- Born: Taylor Michael Barry 28 February 1995 (age 31) Auckland, New Zealand
- Occupation: Boxing coach
- Years active: 2014–present
- Parents: Kevin Barry (father); Tanya Moss (mother);
- Relatives: Kevin Barry Sr. (grandfather)

= Taylor Barry =

New Zealand boxing trainer

Taylor Barry (born 28 February 1995, Auckland, New Zealand) is a New Zealand boxing trainer based in Las Vegas. Barry is the son of Olympic silver medalist and New Zealand boxing legend; trainer and manager Kevin Barry. Taylor has moved into the realm of coaching professional fighters including WBO world champion Joseph Parker. Barry helped Joseph Parker in his World Title fight in December 2016.

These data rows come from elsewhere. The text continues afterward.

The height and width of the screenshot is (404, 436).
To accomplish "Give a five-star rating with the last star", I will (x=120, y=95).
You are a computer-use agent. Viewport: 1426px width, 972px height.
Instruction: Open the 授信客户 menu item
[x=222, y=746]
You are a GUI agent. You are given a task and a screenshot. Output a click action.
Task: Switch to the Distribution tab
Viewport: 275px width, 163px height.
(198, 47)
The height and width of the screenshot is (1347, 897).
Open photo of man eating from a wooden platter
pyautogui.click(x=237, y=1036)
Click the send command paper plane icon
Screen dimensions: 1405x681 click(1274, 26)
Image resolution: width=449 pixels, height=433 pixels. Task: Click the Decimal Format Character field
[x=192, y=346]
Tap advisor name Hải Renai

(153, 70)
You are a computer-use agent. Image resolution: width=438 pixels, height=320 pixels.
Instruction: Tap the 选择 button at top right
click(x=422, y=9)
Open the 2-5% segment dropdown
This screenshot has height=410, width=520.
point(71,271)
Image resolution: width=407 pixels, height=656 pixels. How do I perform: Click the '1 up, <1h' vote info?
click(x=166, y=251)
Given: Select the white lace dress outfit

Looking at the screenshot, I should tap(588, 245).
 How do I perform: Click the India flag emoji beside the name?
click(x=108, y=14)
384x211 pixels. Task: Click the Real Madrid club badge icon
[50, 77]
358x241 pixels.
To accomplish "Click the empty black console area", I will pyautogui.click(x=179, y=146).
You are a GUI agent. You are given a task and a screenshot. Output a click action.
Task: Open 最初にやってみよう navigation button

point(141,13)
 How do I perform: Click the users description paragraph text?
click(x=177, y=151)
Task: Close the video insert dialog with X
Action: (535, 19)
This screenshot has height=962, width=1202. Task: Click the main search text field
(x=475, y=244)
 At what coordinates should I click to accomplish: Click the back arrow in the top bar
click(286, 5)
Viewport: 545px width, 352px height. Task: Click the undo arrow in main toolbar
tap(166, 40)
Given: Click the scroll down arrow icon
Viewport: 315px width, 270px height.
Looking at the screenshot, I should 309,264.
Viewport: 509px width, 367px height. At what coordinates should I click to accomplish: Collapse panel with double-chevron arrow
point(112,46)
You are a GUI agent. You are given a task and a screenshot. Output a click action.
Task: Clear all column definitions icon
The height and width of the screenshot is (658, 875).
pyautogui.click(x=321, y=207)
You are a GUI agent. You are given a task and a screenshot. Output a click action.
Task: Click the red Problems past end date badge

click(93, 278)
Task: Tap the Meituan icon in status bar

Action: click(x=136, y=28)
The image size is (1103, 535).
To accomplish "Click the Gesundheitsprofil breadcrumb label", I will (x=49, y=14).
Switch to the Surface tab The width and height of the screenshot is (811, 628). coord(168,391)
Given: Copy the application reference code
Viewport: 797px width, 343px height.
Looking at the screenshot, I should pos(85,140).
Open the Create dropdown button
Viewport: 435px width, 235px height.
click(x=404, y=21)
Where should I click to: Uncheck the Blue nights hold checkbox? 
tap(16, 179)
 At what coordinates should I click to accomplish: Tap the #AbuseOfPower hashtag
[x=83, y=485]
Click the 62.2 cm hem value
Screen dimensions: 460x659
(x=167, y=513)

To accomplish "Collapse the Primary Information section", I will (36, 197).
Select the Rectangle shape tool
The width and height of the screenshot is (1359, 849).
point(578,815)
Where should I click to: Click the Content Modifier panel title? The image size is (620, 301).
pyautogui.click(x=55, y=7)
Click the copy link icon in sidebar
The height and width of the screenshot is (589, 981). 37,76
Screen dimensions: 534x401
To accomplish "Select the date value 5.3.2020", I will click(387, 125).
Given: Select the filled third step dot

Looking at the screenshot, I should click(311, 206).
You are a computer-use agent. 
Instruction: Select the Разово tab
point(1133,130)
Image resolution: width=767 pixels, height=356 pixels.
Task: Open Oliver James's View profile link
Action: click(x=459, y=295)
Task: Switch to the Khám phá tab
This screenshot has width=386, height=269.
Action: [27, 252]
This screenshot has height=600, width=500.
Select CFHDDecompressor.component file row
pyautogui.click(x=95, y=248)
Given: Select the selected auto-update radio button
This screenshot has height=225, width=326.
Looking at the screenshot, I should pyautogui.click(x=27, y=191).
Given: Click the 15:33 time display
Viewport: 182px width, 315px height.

==Notable boxers trained==
- NZL Joseph Parker
- Umar Salamov
- Guido Vianello
- Izu Ugonoh

==Personal life==
Barry was born in New Zealand but was educated in America. He played American Football for his high school and for the Nevada Spartans. He was comfortable playing either side of the ball, defensive end or tight end. Barry's twin brother Mitchell, also played football. Barry is very close to Joseph Parker as they consider each other as brothers. Barry is the son of Rhythmic Gymnastics Olympian Tanya Moss.